I ran to my cell, grabbed the ‘DIKHED’ and ‘My Next Fire’ and ran downstairs. B scanned and paused. Picked up the phone receiver.

“I’m calling a lieutenant. Will you tell whoever comes over what happened?”

“Yeah, but…it’s all there. She went to court and left me the note and the drawings. That’s it.”

“OK. I’ll let you know if someone wants to talk to you.”

Apparently no one wanted to talk to me because I heard nothing until I saw B on the walkway a few weeks later.

“Whatever happened with that picture?”

“Fucking lieutenant. She wouldn’t do shit about it. She said because the picture wasn’t signed by her, by the “artist.” She even said ‘how do we know Bozelko didn’t draw it to set her up?’”

I laughed because that would be so like me, torching shit and then cartooning it.

“Yeah that’s what I said,” B agreed. “The handwriting and the people drawing match all the scribbles she hands out to staff but the LT wouldn’t do shit about it.” I knew the lieutenant he named. She’s a royal bitch and, if the next fire proved anything, a work-shy bitch, too.

“So she didn’t file a police report or anything?” I asked B who was muttering something about lazy cunts.


“Then what’d she do with it?”

“Threw it away,” he announced.

“You’re kidding me.”


“Oh, okay,” I told him. What else could I say?

I almost forgot about My Next Fire until my next encounter with B when his rotation schedule brought him back into my housing unit about six months later.

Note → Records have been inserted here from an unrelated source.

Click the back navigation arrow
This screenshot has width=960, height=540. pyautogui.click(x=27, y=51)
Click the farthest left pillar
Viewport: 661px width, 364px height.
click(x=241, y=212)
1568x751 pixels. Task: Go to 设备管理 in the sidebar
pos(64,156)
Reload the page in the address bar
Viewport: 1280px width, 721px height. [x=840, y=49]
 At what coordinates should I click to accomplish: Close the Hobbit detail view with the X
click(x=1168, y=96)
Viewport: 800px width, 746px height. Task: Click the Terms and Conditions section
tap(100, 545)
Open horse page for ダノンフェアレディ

“Bozelko, you know your cellie’s back.”

“Of course she is,” I conceded. York’s recidivism rate close to 90%, so I hear that all the time. “Which one? Who exactly are we talking about?” He told me it was Lillian.

“My Next Fire?”

“Yep. Burned down the facility where she was living. It’s like a bunch of small buildings.”

A village.

“Was anyone hurt?” I asked, shocked, a little.

“No, but a bunch of the other residents living with her lost their housing. Almost a million in damages.” B informed me as he took the three o’clock headcount.

“And that lieutenant never told the police anything about the drawing, did she?” I asked, knowing the answer.

“No, but I did. I called a buddy of mine who’s a State Trooper and told him. They picked her up two days ago.”

Now Lillian sits here and will likely serve fifteen years. Like mine, her parents are elderly and they will probably pass before she leaves. People have little sympathy for her but feel for her parents. Their pain, like the fire, was totally preventable. If only the lieutenant made a report, maybe someone would have kept better watch on Lillian and she never would have found that lighter. Maybe Lillian would have been unable to force people into homelessness, would have been unable to burden arson investigators with more work, would have kept an insurance adjuster from cutting a big check. Maybe with a bit more supervision before her next fire -once the lieutenant had reported it – Lillian would be OK right now. Instead, she’s here. Again. And all of it could have been stopped because she telegraphed her next offense and everyone with the power to prevent was too unconcerned to do anything about it.


I rarely see Lillian but when I do, she has a drawing in hand, approaching a guard, thinking everything is going to be fine and she will be out soon. She won’t. I don’t know if anyone told her but she’s as destroyed as the village.

“Chandra! I wanna be your roommate again! I’m gonna talk to a lieutenant about it!” she shouted and waved to me as I passed her on the walkway returning from work.

“Oh, okay. We’ll see,” I assured her. I think I’ll be gone before the lieutenant can arrange it.